[GOAL] Rewrite everything from the line containing "Where should I" down to the line containing "tap(714, 33)", replacing "Configure" with "Review" and changing nothing else. Return only those lines and leave the pictures out.

[MATERIALS PROVIDED]
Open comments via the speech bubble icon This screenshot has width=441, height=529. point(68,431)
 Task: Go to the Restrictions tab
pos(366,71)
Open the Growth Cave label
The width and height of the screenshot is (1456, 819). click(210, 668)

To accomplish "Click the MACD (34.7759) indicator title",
--
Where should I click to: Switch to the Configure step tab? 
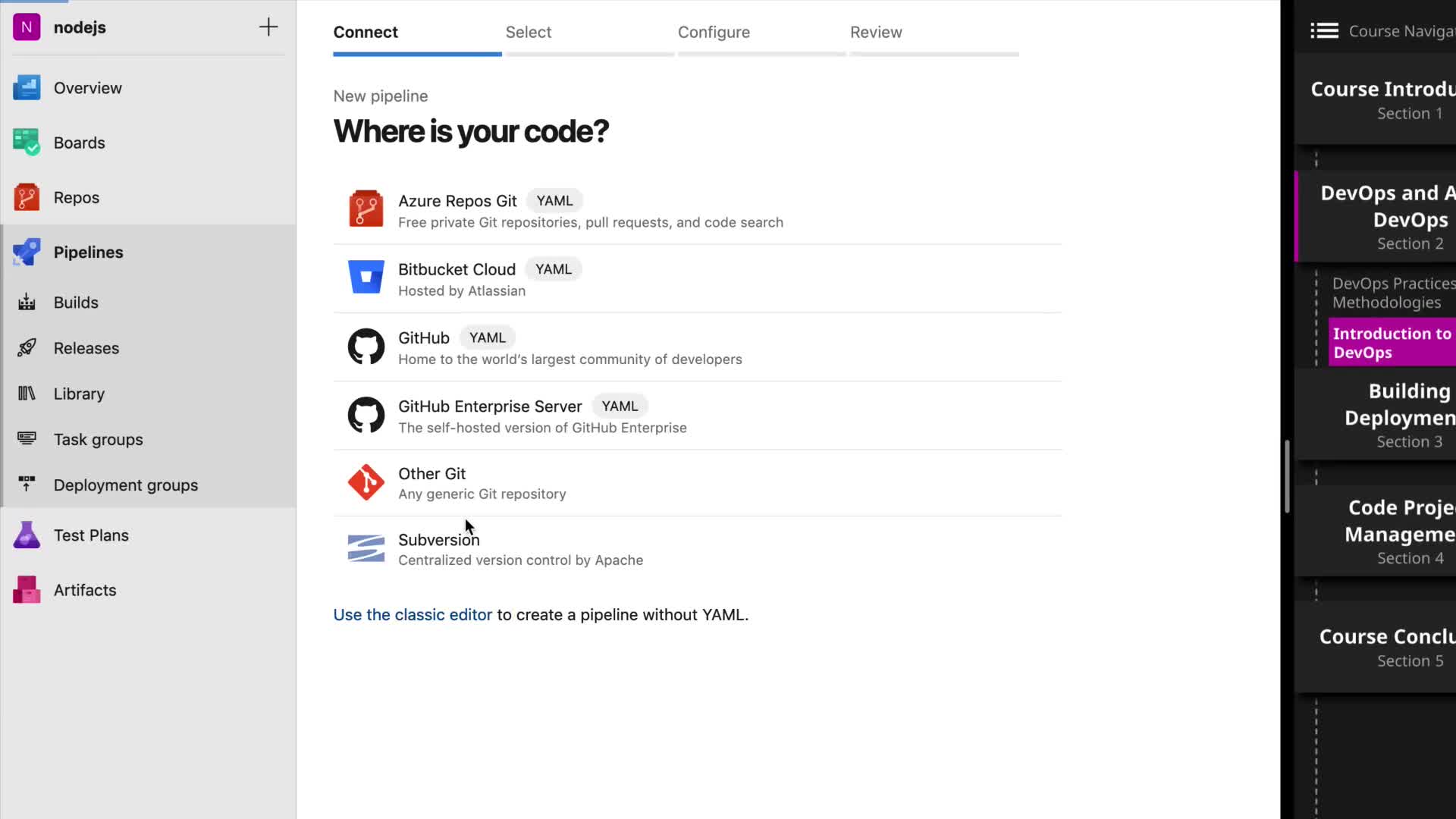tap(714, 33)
---
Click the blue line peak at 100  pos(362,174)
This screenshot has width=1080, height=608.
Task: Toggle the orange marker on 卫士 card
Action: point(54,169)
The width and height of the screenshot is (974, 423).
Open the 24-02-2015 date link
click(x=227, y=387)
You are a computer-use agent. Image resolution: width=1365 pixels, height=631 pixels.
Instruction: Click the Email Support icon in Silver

[RESULT]
Where should I click to: Switch to the Review step tab? 
tap(714, 33)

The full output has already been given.